- Les scientifiques sont désormais capables de prédire la structure de 350 000 protéines, contre 170 000 auparavant.
- Pour cela, ils ont utilisé un outil d’intelligence artificielle pouvant reconnaître les acides aminés qui composent les protéines pour modéliser leur forme en 3D.
Des scientifiques ont réussi à mettre au point une base de données regroupant les structures de 350 000 protéines de l’organisme humain et 20 protéines d’autres organismes, comme la levure. Cette prouesse a été possible grâce à un outil d’intelligence artificielle nommé AlphaFold, dont l’algorithme a été entraîné à reconnaître les acides aminés qui constituent la structure des protéines. Pour cela, les scientifiques se sont servis des données des 170 000 structures protéiques qu’ils connaissaient déjà. Leurs travaux ont été publiés dans la revue Nature.

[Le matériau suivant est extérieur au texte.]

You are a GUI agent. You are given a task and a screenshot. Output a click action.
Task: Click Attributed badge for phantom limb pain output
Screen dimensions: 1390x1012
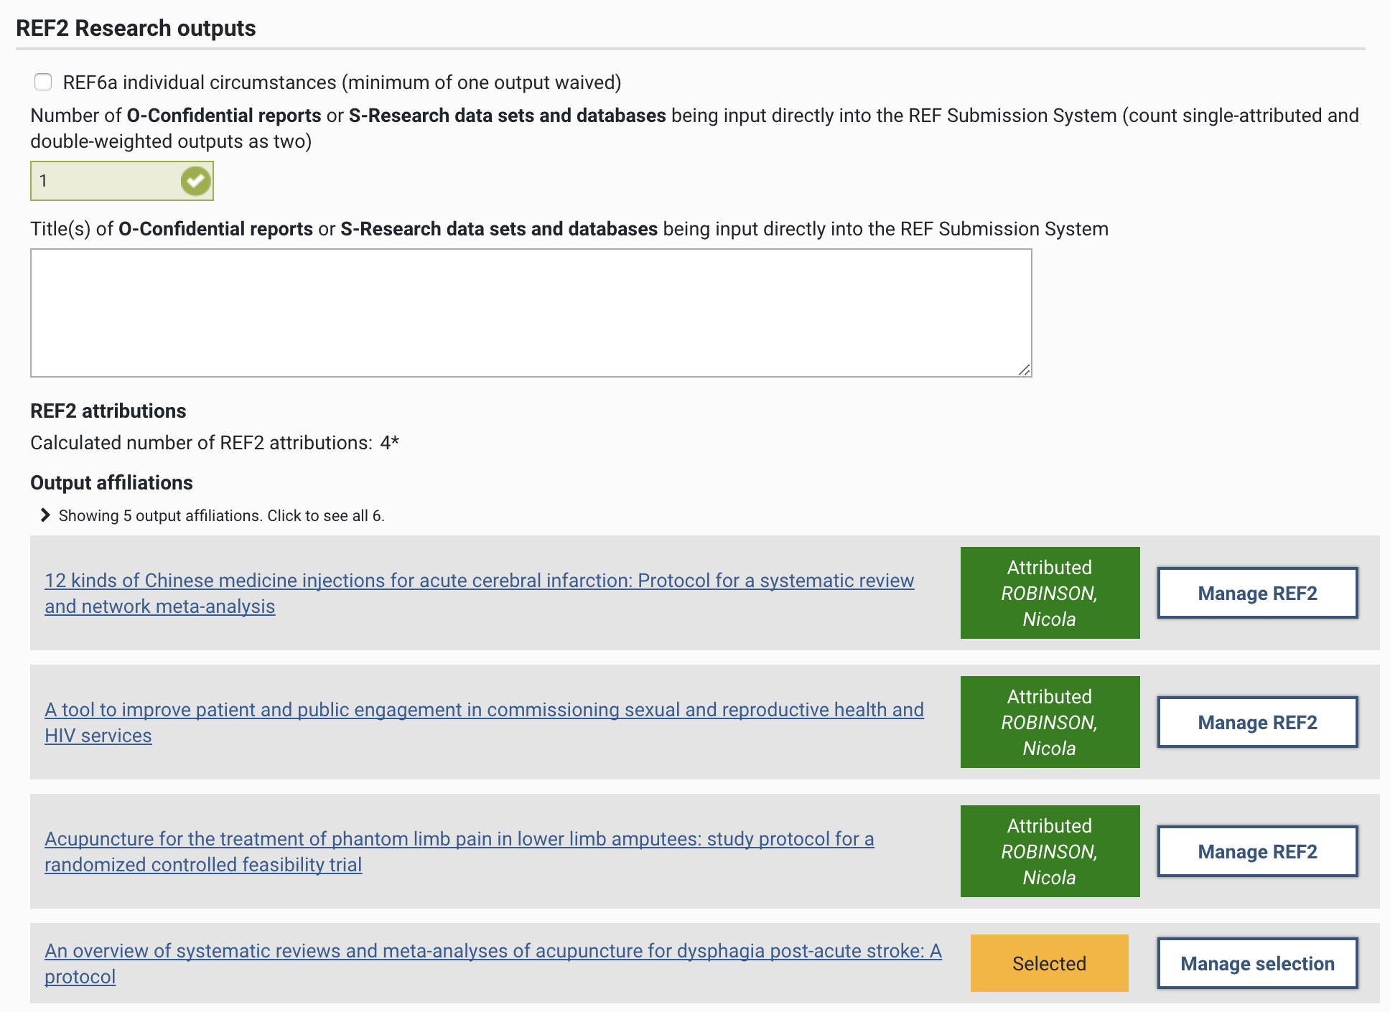pos(1050,851)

Comprendre les acides aminés pour prédire la structure des protéines
Pour comprendre l’intérêt de cette découverte, il faut au préalable bien en définir les termes. Les protéines, tout d’abord, sont les principales composantes des structures de toutes les cellules du corps humain. Elles donnent des instructions aux cellules afin que celles-ci remplissent leurs fonctions. L’ensemble des protéines d’un organisme s’appelle le protéome. Sa composition se modifie en fonction des conditions environnementales internes mais aussi externes aux cellules. L’intérêt de l’étude du protéome - et donc les milliers de protéines qui composent l’organisme - est de mieux comprendre les mécanismes du vivant et de notre corps.
Mais pour analyser les protéines, il faut étudier leurs acides aminés. Il s’agit de molécules unitaires qui vont donner une forme aux protéines en les repliant. Chaque protéine repliée dispose d’une configuration spécifique qui lui donne une forme distincte de celle des autres protéines. Ces repliements créent donc une large diversité de protéines. Pour les scientifiques, l’enjeu est de pouvoir prédire ces repliements afin d’anticiper la structure que les protéines peuvent avoir. Jusqu’à AlphaFold, seules 170 000 structures de protéines étaient connues.
Mieux connaître les protéines pour créer des médicaments
AlphaFold sait reconnaître 60% acides aminés de l’organisme, mais cela ne suffisait pas pour prédire les protéines : il fallait aussi modéliser leur structure en 3D, ce qui permet de prédire la forme qu’elles pourraient prendre. Autrement dit, imaginer comment elles vont être repliées par les acides aminés car c’est cette action de repliement qui définit la ou les fonctions que la protéine va remplir. Ainsi, cet outil d’intelligence artificielle a réussi à prédire la forme de 350 000 protéines, soit 44% de celles humaines.
“Ce qui nous a pris des mois et des années à faire, AlphaFold a pu le faire en un week-end, explique John McGeehan, dans une série de commentaires indépendants dédiés à cette étude. J’ai le sentiment que nous venons de faire un bond d’au moins un an par rapport à la situation d’hier”. En effet, une fois l’algorithme d’intelligence artificielle mis au point, l’analyse est très rapide. D’autre part, cet outil d’intelligence artificielle a aussi mis en avant l’existence de nombreuses protéines humaines désordonnées, ce qui signifie que l’algorithme n'a pas réussi à en prédire la structure.
Les auteurs concluent que ces protéines n'adoptent pas une forme unique, mais variable. Le premier intérêt de ce catalogue de 350 000 protéines est d’améliorer les connaissances fondamentales sur la biologie humaine, végétale et animale. Tous les scientifiques peuvent par exemple s’y référer pour créer de nouveaux médicaments, car certaines protéines résistent ou participent à une infection. Actuellement, une équipe de chercheurs utilisent AlphaFold pour analyser la façon dont les protéines du coronavirus s’attachent aux cellules humaines.